Honduras allows ousted Zelaya back to fight for his rights
Ousted president signs agreement with country's current leader
Manuel Zelaya, who was ousted as president of Honduras in 2009 in a coup that set off a regional crisis, penned an agreement on Monday with Honduras' current leader Porfirio Lobo allowing him to return to the Central American nation.
The agreement was signed in Cartagena, Colombia, where the country's president, Juan Manuel Santos, and Venezuela's foreign minister, Nicolás Maduro, acted as witnesses to the deal.
"This accord will restore my right, and the right of my ministers, to return to my country with our freedom," Zelaya told the Telesur network.
The move also allows Honduras to rejoin the Organization of American States (OAS) from which it was expelled following Zelaya's ouster.
The day before Zelaya and Lobo met, the leaders of Nicaragua, Guatemala and El Salvador met in Managua to sign a series of agreements, including one to strengthen regional security. Lobo publicly invited Zelaya, who was also on hand, to "return to the country so you can fight in the manner you wish."
Regroup supporters
Zelaya has said that he will return to Honduras to try to push for a constitutional assembly and regroup his supporters "because part of reconciliation means winning new spaces."
On the morning of June 28, 2009, military officers arrested Zelaya and put him on a plane to Costa Rica. Then-Congress President Roberto Micheletti ordered the expulsion after Zelaya insisted on changing the Constitution to lift his term limits after the Supreme Court prohibited him from doing so. Micheletti became de facto president.
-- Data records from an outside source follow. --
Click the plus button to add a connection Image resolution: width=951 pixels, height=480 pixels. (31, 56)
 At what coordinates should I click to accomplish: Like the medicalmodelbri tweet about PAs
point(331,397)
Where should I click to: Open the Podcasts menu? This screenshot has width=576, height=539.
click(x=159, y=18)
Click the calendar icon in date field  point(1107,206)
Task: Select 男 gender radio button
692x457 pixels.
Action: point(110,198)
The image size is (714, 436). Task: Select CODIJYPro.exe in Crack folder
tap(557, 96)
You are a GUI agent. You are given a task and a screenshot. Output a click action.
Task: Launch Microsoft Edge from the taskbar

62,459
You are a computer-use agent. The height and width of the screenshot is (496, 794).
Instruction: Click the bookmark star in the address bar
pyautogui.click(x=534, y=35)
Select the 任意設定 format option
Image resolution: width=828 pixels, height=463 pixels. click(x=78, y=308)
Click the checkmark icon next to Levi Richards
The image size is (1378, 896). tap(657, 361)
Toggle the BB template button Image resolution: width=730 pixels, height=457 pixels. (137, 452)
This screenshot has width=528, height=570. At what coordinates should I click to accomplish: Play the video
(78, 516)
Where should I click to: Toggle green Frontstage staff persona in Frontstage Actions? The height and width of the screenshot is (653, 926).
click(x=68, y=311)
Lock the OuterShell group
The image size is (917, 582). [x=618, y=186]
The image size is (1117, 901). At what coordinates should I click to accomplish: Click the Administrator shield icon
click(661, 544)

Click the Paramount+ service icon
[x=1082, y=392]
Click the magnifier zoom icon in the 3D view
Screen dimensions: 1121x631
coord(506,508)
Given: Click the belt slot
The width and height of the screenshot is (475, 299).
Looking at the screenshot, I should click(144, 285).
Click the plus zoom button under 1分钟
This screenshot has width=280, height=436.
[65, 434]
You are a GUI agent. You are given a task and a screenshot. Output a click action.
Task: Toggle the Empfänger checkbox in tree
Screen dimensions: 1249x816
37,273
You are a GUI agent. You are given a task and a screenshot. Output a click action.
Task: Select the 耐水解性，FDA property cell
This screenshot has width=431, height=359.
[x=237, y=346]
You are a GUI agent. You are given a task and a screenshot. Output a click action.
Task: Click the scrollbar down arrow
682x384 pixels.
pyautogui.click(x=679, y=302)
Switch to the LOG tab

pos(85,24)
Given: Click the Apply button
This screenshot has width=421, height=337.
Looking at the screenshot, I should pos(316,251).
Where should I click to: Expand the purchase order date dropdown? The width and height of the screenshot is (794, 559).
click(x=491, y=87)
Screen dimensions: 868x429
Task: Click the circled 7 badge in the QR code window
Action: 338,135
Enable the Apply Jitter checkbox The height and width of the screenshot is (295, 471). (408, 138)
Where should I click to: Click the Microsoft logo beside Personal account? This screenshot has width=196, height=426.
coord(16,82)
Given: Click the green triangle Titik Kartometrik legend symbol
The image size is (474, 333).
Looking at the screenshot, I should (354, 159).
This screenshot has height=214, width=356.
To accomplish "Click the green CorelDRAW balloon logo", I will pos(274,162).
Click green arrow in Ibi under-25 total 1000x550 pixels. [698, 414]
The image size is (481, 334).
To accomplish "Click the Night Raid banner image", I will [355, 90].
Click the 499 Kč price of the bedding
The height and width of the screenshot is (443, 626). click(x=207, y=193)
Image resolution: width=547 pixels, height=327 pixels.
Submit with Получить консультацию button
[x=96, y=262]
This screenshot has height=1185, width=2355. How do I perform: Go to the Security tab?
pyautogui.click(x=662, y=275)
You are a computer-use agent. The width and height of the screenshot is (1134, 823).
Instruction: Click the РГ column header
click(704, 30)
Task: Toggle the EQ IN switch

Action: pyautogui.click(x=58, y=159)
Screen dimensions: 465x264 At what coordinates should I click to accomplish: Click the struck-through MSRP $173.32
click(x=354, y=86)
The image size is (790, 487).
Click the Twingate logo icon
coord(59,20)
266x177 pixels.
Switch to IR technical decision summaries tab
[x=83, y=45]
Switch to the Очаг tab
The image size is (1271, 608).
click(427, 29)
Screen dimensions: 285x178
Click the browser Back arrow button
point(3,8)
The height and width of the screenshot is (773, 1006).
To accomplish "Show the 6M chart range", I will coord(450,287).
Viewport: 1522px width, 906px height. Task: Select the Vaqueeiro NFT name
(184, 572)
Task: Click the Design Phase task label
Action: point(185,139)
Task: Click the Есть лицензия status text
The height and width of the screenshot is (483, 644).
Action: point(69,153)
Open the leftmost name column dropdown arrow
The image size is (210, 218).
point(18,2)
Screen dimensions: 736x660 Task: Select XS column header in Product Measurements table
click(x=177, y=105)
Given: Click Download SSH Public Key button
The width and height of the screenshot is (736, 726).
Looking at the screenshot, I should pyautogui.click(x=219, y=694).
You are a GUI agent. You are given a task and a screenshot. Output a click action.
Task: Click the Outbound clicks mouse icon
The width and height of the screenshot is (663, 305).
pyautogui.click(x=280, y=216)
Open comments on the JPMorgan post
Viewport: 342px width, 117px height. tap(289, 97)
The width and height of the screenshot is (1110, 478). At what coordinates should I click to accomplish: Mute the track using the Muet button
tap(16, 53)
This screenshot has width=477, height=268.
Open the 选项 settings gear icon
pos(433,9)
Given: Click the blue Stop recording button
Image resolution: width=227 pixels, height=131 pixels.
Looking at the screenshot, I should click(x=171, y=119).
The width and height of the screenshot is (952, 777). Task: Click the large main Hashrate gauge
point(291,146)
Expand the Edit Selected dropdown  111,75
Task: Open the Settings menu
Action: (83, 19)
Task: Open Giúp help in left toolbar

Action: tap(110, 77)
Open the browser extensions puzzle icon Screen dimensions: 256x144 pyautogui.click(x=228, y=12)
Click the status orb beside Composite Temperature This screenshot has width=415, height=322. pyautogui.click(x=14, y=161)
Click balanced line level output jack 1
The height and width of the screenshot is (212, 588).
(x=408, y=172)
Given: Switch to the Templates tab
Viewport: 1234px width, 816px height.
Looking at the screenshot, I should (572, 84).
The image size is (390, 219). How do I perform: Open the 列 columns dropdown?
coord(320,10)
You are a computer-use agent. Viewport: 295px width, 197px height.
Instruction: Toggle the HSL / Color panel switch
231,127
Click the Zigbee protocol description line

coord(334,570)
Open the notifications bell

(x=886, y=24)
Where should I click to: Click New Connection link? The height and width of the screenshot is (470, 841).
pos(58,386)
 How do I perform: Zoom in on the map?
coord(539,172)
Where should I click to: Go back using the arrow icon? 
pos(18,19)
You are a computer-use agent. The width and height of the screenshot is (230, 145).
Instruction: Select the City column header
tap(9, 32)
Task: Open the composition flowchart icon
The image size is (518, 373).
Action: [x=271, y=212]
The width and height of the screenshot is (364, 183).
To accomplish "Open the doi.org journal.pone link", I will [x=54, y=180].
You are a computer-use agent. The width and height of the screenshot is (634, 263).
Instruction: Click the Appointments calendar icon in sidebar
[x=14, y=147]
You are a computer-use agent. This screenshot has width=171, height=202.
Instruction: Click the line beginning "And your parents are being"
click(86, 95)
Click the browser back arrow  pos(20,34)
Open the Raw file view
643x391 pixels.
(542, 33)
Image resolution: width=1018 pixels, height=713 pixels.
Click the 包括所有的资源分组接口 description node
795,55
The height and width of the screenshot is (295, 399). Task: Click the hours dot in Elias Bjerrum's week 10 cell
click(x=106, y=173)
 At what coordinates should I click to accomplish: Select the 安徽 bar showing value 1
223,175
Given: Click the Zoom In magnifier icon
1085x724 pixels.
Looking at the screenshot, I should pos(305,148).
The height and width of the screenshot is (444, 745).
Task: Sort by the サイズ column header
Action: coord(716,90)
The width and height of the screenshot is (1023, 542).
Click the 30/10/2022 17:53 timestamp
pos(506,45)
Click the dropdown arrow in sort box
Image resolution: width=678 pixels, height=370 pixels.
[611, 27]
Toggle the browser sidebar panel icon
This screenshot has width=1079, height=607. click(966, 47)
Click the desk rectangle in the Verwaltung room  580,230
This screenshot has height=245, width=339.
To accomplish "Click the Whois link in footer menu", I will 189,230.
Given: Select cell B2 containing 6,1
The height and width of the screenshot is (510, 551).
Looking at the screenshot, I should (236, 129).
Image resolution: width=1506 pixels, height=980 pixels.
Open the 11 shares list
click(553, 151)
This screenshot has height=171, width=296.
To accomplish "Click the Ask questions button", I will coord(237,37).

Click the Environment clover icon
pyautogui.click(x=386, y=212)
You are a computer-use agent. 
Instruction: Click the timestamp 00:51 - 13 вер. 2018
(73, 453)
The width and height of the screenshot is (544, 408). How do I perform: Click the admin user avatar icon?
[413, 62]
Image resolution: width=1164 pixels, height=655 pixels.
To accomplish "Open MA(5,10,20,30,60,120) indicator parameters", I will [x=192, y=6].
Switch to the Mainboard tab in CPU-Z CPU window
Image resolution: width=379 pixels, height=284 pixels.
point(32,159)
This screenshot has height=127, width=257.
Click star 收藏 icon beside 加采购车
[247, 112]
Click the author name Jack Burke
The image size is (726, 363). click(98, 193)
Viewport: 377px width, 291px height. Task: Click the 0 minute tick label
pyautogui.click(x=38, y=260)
Regional calls for Zelaya's return went ignored and the Honduran crisis ignited two years of diplomatic isolation, which were finally cooled when elections were held and Lobo elected in 2010.
It wasn't immediately clear when Zelaya would return. A Honduran court dropped the last remaining charges against Zelaya on May 2, but other former officials in his administration have outstanding arrest warrants for corruption. "The agreement isn't an amnesty or pardon, it is only the basis for national reconciliation," Rigoberto Espinal Irías, an advisor for the public prosecutor's office told El Heraldo of Tegucigalpa on Monday.
Among those who are wanted by Honduran authorities are Zelaya's former chief of staff and former director of the Honduran Social Investment Fund (FHIS).